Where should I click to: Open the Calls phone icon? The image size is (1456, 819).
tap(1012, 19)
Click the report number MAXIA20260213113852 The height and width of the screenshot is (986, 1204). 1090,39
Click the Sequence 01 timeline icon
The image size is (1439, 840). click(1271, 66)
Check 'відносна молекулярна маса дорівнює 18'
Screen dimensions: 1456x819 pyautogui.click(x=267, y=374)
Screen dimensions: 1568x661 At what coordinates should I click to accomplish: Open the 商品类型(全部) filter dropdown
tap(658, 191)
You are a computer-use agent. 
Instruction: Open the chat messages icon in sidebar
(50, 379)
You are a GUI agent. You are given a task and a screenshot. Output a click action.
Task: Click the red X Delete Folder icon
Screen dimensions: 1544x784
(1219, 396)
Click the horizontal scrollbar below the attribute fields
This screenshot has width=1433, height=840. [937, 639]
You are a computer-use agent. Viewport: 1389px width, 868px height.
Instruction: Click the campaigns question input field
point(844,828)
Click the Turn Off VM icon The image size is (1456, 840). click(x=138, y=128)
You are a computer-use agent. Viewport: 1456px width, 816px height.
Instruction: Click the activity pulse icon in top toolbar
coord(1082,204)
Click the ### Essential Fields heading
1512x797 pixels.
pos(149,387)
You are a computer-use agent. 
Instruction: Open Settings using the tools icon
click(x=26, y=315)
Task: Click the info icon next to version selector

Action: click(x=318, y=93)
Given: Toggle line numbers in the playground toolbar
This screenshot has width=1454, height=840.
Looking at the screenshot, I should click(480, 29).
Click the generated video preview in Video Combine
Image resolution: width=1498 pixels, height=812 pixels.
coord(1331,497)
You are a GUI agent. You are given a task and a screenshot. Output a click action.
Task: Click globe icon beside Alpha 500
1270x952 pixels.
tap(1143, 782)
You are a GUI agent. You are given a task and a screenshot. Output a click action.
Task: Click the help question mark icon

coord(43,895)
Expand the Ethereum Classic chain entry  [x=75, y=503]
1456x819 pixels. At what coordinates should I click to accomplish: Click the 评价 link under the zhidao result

* * * * * * * * *

» Exercise goal
The expected output is the complete data, repeated exactly.

» Problem solution
Where should I click to: Open the Calls phone icon? The image size is (1456, 819).
tap(1012, 19)
Click the report number MAXIA20260213113852 The height and width of the screenshot is (986, 1204). 1090,39
Click the Sequence 01 timeline icon
The image size is (1439, 840). click(1271, 66)
Check 'відносна молекулярна маса дорівнює 18'
Screen dimensions: 1456x819 pyautogui.click(x=267, y=374)
Screen dimensions: 1568x661 At what coordinates should I click to accomplish: Open the 商品类型(全部) filter dropdown
tap(658, 191)
You are a computer-use agent. 
Instruction: Open the chat messages icon in sidebar
(50, 379)
You are a GUI agent. You are given a task and a screenshot. Output a click action.
Task: Click the red X Delete Folder icon
Screen dimensions: 1544x784
(1219, 396)
Click the horizontal scrollbar below the attribute fields
This screenshot has width=1433, height=840. [937, 639]
You are a computer-use agent. Viewport: 1389px width, 868px height.
Instruction: Click the campaigns question input field
point(844,828)
Click the Turn Off VM icon The image size is (1456, 840). click(x=138, y=128)
You are a computer-use agent. Viewport: 1456px width, 816px height.
Instruction: Click the activity pulse icon in top toolbar
coord(1082,204)
Click the ### Essential Fields heading
1512x797 pixels.
pos(149,387)
You are a computer-use agent. 
Instruction: Open Settings using the tools icon
click(x=26, y=315)
Task: Click the info icon next to version selector

Action: click(x=318, y=93)
Given: Toggle line numbers in the playground toolbar
This screenshot has width=1454, height=840.
Looking at the screenshot, I should click(480, 29).
Click the generated video preview in Video Combine
Image resolution: width=1498 pixels, height=812 pixels.
coord(1331,497)
You are a GUI agent. You are given a task and a screenshot. Output a click action.
Task: Click globe icon beside Alpha 500
1270x952 pixels.
tap(1143, 782)
You are a GUI agent. You are given a task and a screenshot. Output a click action.
Task: Click the help question mark icon

coord(43,895)
Expand the Ethereum Classic chain entry  [x=75, y=503]
1456x819 pixels. At what coordinates should I click to accomplish: Click the 评价 link under the zhidao result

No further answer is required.